Required work:
A. Say whether each statement below agrees with the passage about the director and the performer. Answer yes or no for each, and quote the deciding words of the passage exactly. (i) The director mostly works with strong literary texts. (ii) The performer cares a great deal that the musical arc of the language is set precisely. (iii) The two artists share a passion for research.
B. In the passage about the director and the performer, what does the director consider a good source text to be?
C. Write a continuation of the passage about the director and the performer, starting after its final sentence.

++++ Quoted passage ++++

Two artists come together who at first glance represent completely different ways of working. On the one hand a director who mostly takes strong literary texts, analyses their formal and historical conditions and then creates a productive connection between them and contemporary experience. For her, a good source text is a linguistic score, a composition. During rehearsals, the ‘music’ inherent in each work emerges, unfurling in the actors’ bodies and in the space. At the end of a rehearsal period, precise arrangements will have been made that guarantee the freedom to develop things further while still maintaining the ability to reproduce the overall structure.

On the other hand is the performer, who makes an analytical incision through the entire theatrical setting and integrates the reflection of the interplay and the asymmetry between performers and audience into the instance of her performance. Who probably couldn’t care less that the musical arc of the language is ‘set’ in such a way that the tension or lack thereof that has been built up is released on exactly the right beat. The underlying aesthetic and political assumptions that the theatre more or less takes for granted as a social agreement, themselves become the subject of the negotiation in the performance. By revealing the rules of the game, the ‘theatre system’ exposes itself to a productive threat. What the two artists have in common is their passion for research – exposing theatrical methods, conceiving of theatre, performance, as a semiotic system with different rules, affirming those rules, changing them, almost tearing them up without being able to repeal them entirely.

++++ Provided records ++++

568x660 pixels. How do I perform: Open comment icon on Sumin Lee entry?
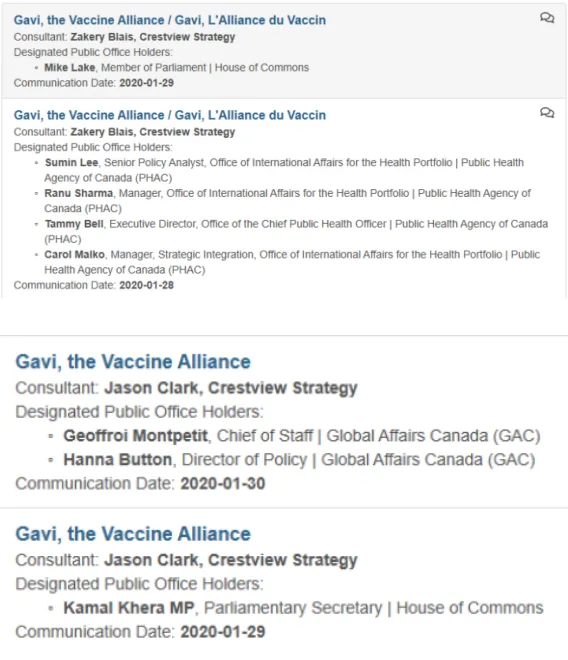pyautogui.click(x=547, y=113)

++++
++++ Provided records ++++

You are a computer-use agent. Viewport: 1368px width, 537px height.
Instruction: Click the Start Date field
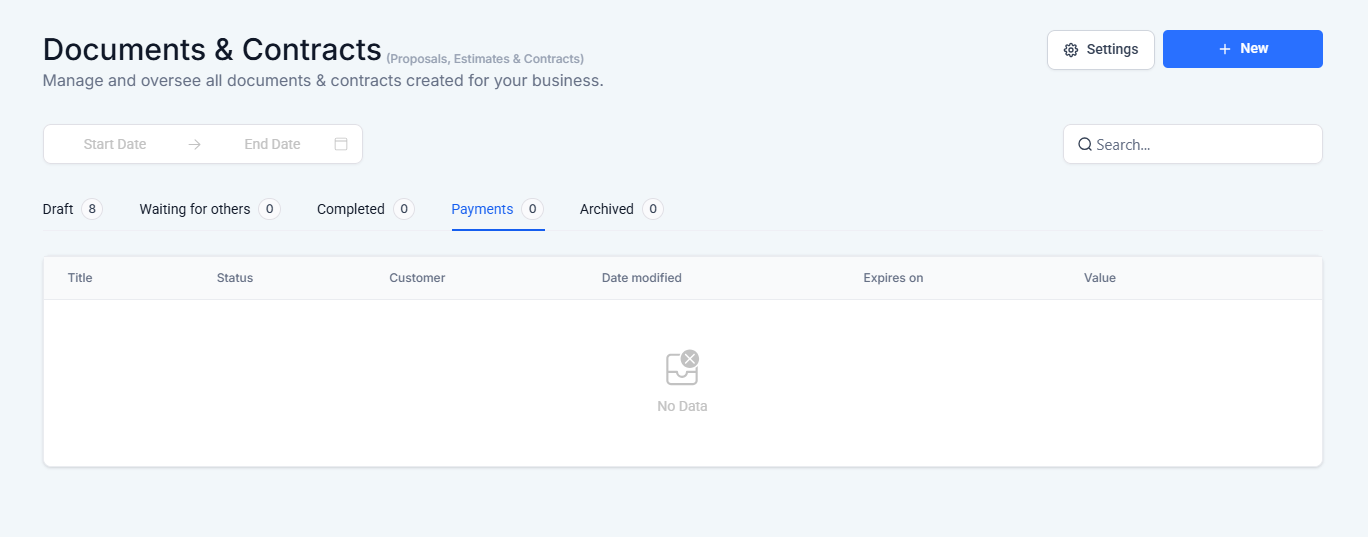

++++

Responses in order:
A.
(i) Yes: "a director who mostly takes strong literary texts"
(ii) No: "Who probably couldn’t care less that the musical arc of the language is ‘set’ in such a way that the tension or lack thereof that has been built up is released on exactly the right beat."
(iii) Yes: "What the two artists have in common is their passion for research"

B. A linguistic score, a composition.

C.
The collected works of Kleist serve as their source material, here in particular his narrative work (primarily The Marquise of O), the last two letters before his suicide, his political and essay-like writings, as well as historical and literary texts by his contemporaries.

Production Team

Assistant director Camilla Reimitz Exhibits by Christian Cerny
Artwork by 3007 Eva Dranaz/Jochen Fill

Supported by

Supported by the Cultural Affairs Department of the City of Vienna (MA7)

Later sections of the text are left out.